Preferably, an auxiliary passage is provided to introduce the compression
air to the inside space of the housing facing the rear end surface of the
anvil.
The inside space of the housing facing the rear end surface of the anvil is
hermetically sealed so that the introduced compression air is stored at a
satisfactory pressure level in the inside space.
The auxiliary passage has a cross section smaller than that of the air
passage connecting the intake port to the air motor.
Furthermore, an auxiliary passage is provided to discharge the compression
air from the inside space of the housing facing the rear end surface of
the anvil. This auxiliary passage has a cross section smaller than that of
an exhaust passage discharging the compression air from the air motor.
The auxiliary passage is connected to the air passage connecting the intake
port to the air motor.
Preferably, the driver bit is surrounded by a driver guide. The driver
guide is detachably attached to the housing and slidable in an axial
direction of the housing so that a protruding length of the driver bit can
be adjusted by shifting the driver guide relative to the housing.
Preferably, a screw feeding mechanism is detachably attached to the
housing. The screw feeding mechanism comprises a slider resiliently urged
in a protrusile direction by a spring and slidable in the axial direction
of the driver bit, and a wheel having a cylindrical outer periphery along
which a plurality of projections are provided at uniform intervals to hold
a flexible band of a screw assembly. The wheel is rotatably supported at
the front end of the slider to supply each screw of the screw assembly to
a position meeting with the axis of the driver bit in synchronism with the
sliding motion of the slider.

**Source material**
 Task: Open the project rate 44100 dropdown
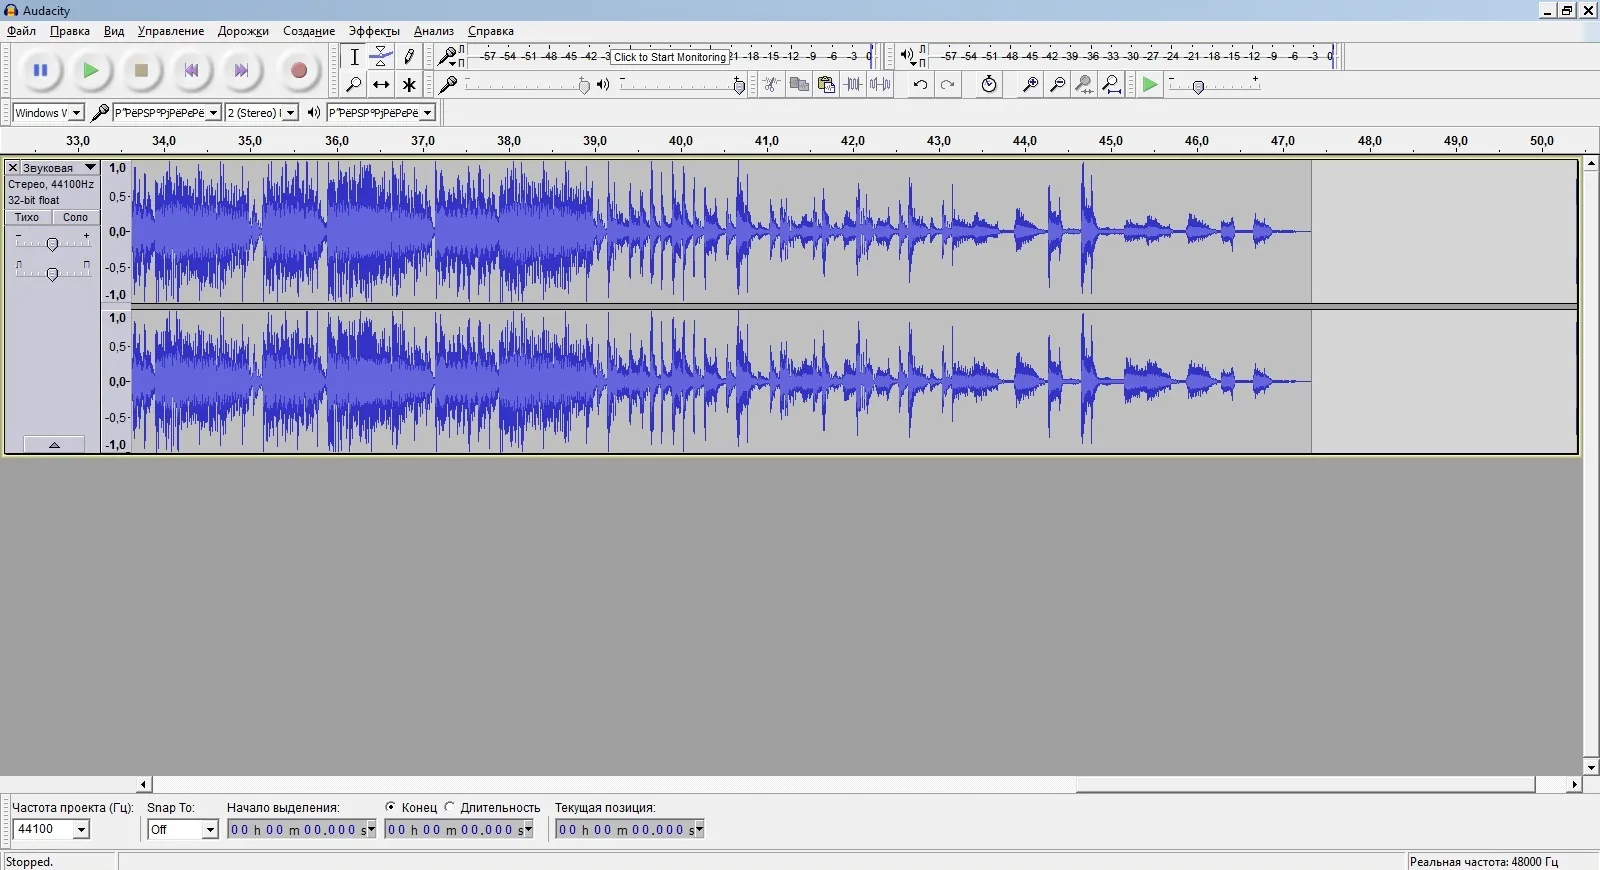81,829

**Task list**
A. In the air-tool passage, what surrounds the driver bit?
B. Reproduce the section of the air-tool passage between "Furthermore, an auxiliary" and "to the housing.", inclusive.
The listing is separate material with no connection to the air-tool passage.

**Results in order**
A. A driver guide.

B.
Furthermore, an auxiliary passage is provided to discharge the compression
air from the inside space of the housing facing the rear end surface of
the anvil. This auxiliary passage has a cross section smaller than that of
an exhaust passage discharging the compression air from the air motor.
The auxiliary passage is connected to the air passage connecting the intake
port to the air motor.
Preferably, the driver bit is surrounded by a driver guide. The driver
guide is detachably attached to the housing and slidable in an axial
direction of the housing so that a protruding length of the driver bit can
be adjusted by shifting the driver guide relative to the housing.